The Ministry of Energy in South Africa officially launched the Independent Power Producers (IPP) Procurement Programme earlier this month.
This now replaces the previously debated REFIT programme, in which bidders would be asked to bid for projects based on fixed tariffs. Due to the delay in finalising South Africa’s position on renewables, it is proving to be an exciting and tense time for CSP developers as they feel time pressure in preparing a robust project proposal that secures an IPP with Eskom.
It is expected that the first phase of IPPs will be announced at COP17 being held in Durban in November. However there are concerns that with delays already seen, is there enough time from when the bidding programme closes to when COP17 takes place to fully assess all the proposals.

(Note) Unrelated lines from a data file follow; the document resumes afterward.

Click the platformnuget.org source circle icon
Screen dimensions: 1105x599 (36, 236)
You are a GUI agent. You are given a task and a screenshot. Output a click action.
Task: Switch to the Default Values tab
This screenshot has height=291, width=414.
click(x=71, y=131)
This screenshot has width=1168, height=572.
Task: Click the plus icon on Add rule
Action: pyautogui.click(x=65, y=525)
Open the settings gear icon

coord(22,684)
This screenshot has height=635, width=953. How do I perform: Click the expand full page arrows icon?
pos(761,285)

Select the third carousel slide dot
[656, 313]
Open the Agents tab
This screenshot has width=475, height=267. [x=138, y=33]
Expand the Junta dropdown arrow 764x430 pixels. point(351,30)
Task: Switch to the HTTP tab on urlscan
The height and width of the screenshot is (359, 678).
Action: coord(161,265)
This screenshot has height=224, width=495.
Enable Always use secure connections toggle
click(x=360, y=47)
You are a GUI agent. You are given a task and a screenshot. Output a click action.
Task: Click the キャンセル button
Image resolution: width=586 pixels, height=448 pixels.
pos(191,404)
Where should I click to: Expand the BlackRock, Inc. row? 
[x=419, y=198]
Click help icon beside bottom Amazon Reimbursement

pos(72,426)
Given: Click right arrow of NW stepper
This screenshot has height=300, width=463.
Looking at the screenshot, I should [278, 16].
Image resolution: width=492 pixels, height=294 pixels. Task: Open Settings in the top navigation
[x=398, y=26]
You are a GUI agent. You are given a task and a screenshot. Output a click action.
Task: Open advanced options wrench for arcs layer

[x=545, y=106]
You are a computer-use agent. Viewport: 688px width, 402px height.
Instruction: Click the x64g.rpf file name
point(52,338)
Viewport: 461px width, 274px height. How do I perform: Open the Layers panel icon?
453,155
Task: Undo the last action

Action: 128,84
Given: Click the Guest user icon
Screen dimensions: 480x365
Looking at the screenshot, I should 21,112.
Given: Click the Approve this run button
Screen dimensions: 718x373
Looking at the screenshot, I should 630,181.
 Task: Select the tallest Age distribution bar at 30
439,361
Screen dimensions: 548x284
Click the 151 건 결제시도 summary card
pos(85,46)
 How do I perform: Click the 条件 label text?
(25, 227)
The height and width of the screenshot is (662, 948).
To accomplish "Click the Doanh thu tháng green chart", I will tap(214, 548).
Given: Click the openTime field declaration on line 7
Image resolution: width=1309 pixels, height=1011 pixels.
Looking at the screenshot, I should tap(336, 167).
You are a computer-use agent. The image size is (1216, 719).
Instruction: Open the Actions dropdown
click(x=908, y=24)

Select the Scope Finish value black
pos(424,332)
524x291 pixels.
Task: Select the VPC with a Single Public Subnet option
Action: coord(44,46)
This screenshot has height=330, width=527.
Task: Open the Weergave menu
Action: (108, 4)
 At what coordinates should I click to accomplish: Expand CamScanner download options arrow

Due to the nature of a very specific bidding condition ‘Bid Responses which are submitted must be accompanied by a Bid Guarantee in the form of a bank guarantee for an amount equal to R100 000 (one hundred thousand Rand) per MW of the installed capacity of the proposed facilities for the Project in respect of which a Bidder submits a Bid Response, ‘it makes sure that only those with the capacity and balance sheet to support their project need apply. Therefore controlling the volume and quality of proposals to a select few, and making it feasible to have a decision by November.
However with all of this in mind and the fact that photovoltaic have been allocated 1450 MW, it does pose the question: Is this the beginning of a CSP gold rush in South Africa or will it be a CSP monopoly in market with a short shelf life? There is no easy answer to this, as the reality of developing a CSP project in South Africa remains unknown, making it difficult to assess the risk, cost and level of ROI. In an already competitive industry developers and EPCs are weighing up spending their resources in more established markets such as the US and Spain or the new opportunity being presented in South Africa.
But there is hope as Eskom are leading the way with their 100MW CSP demonstration plant in the Northern Cape using central receive technology. The lessons learned from this plant up to its commission in 2016 will provide a great foundation for future projects and could dictate the market’s development.
On August 1st, 2011, the DoE issued the first request for proposals (RFP) for renewable energy projects to meet its goal of 3.72 GW of electricity generation from renewables.
In order to qualify for this first of five rounds, renewable energy developers must notify the DoE of their intent to bid by August 31st, 2011, and submit bids by November 25th, 2011.
Bids ceiling of USD 0.397/kWh
Bids will be evaluated on both price and economic development criteria, with price weighted at 70%. Bids for PV or CSP will need to meet a price cap of USD 0.397/kWh, with other price ceilings for other technologies. Bidders will also be required to post a bid guarantee of USD 14,000/MW. Successful bidders will enter into an implementation agreement with the DoE and a power purchase agreement (PPA).